Toronto Film Society presented Fast and Loose (1939) on Monday, February 22, 2016 in a double bill with A Night to Remember as part of the Season 68 Monday Evening Film Buff Series, Programme 5.
Production Company: Metro-Golwyn-Mayer. Producer: Frederick Stephani. Director: Edwin L. Marin. Original Screenplay: Harry Kurnitz. Cinematographer: George J. Folsey. Film Editor: Elmo Veron. Art Director: Cedric Gibbons. Set Decorator: Edwin B. Willis. Costumes by: Dolly Tree. Music by: Franz Waxman.
Cast: Robert Montgomery (Joel Sloane), Rosalind Russell (Garda Sloane), Reginald Owen (Vincent Charlton), Ralph Morgan (Nicholas Torrent), Etienne Girardot (Christopher Oates), Alan Dinehart (Dave Hilliard), Jo Ann Sayers (Christina Torrent), Joan Marsh (Bobby Neville), John Jubbard (Phil Sergeant), Tom Collins (Gerald Torrent), Sidney Blackmer (‘Lucky’ Nolan), Donald Douglas (Forbes), Ian Wolfe (Wilkes), Mary Forbes (Mrs. Torrent), Leonard Carey (Craddock).
Edwin L. Marin (February 21, 1899-May 2, 1951) directed 58 films between 1932 and 1951.
This film is the second in a series featuring the characters Joel and Garda Sloane. The first was Fast Company (1938) starring Melvyn Douglas and Florence Rice and the third was Fast and Furious (1939) starring Franchot Tone and Ann Sothern. In Fast and Loose Robert Montgomery and Rosalind Russell star as Joel and Garda Sloane. In this outing the Sloane’s are on the hunt for a missing Shakespeare manuscript. The fine supporting cast includes Reginald Owen, Rlaph Morgan (brother of Frank Morgan) and the ubiquitous Ian Wolfe.
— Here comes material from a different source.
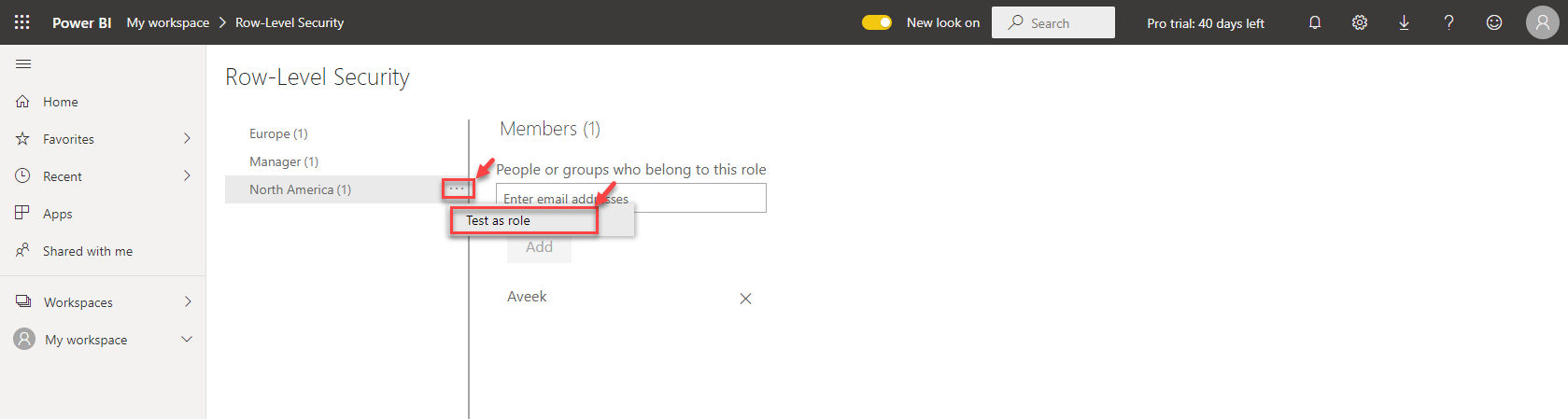Open the user profile avatar
Viewport: 1568px width, 419px height.
pos(1542,22)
Ian Wolfe is a very familiar character actor who had a long career on stage, screen and television. He was born in Canton, Illinois in 1896 and studied singing, dancing and pantomime, and took a short course at New York’s American Academy of Dramatic Arts. He served in World War One in the Medical Corp and made his stage debut in 1919 in The Claw starring Lionel Barrymore. He went to Hollywood in 1934 to work with Barrymore on the radio show Mayor of the Town. He made his film debut that year in a small role in Irving Thalberg’s The Barretts of Wimpole Street. That role began a 56 year career appearing in 179 feature films supporting many prominent actors. Among the more renowned films he appeared in were Mutiny on the Bounty (1935), Foreign Correspondent (1940), Saboteur (1942), Mr. Blandings Builds His Dream House (1948), Julius Caesar (1953), Seven Brides for Seven Brothers (1954), THX 1138 (1971), Reds (1981). His last film appearance was with Warren Beatty in Dick Tracy (1990). His television work included many supporting roles in shows from the Golden Age of Television through to the 1990’s. His final television appearance was in WKRP in Cincinnati in a recurring role as the sarcastic butler to Lillian Carlson (Carol Bruce). Wolfe wrote and self-published two books of poetry, Forty-Four Scribbles and a Prayer, Lyrics and Ballads and Sixty Ballads and Lyrics in Search of Music. Ian Wolfe worked until the last couple of years of his life and died of natural causes at the age of 95 on January 23, 1992. He was survived by his wife of 68 years Elizabeth Schroder Wolfe and two daughters, Moya and Diedre.